[Stored items]
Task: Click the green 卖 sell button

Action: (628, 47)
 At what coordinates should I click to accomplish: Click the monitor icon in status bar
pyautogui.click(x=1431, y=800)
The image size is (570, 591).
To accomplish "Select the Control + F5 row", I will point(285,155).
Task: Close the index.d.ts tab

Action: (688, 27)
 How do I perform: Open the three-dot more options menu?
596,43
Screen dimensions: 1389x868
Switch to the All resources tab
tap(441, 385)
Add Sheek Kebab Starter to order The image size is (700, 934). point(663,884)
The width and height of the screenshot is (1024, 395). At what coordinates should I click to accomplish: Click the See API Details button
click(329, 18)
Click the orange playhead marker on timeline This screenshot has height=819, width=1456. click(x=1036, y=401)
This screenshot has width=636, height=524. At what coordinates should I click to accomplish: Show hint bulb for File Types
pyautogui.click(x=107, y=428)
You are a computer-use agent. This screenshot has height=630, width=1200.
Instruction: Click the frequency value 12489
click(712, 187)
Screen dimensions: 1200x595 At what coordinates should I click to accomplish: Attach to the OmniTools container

# Exercise details
Return every entry exactly as given.

# Result of this task
Task: Click the green 卖 sell button

Action: (628, 47)
 At what coordinates should I click to accomplish: Click the monitor icon in status bar
pyautogui.click(x=1431, y=800)
The image size is (570, 591).
To accomplish "Select the Control + F5 row", I will point(285,155).
Task: Close the index.d.ts tab

Action: (688, 27)
 How do I perform: Open the three-dot more options menu?
596,43
Screen dimensions: 1389x868
Switch to the All resources tab
tap(441, 385)
Add Sheek Kebab Starter to order The image size is (700, 934). point(663,884)
The width and height of the screenshot is (1024, 395). At what coordinates should I click to accomplish: Click the See API Details button
click(329, 18)
Click the orange playhead marker on timeline This screenshot has height=819, width=1456. click(x=1036, y=401)
This screenshot has width=636, height=524. At what coordinates should I click to accomplish: Show hint bulb for File Types
pyautogui.click(x=107, y=428)
You are a computer-use agent. This screenshot has height=630, width=1200.
Instruction: Click the frequency value 12489
click(712, 187)
Screen dimensions: 1200x595 At what coordinates should I click to accomplish: Attach to the OmniTools container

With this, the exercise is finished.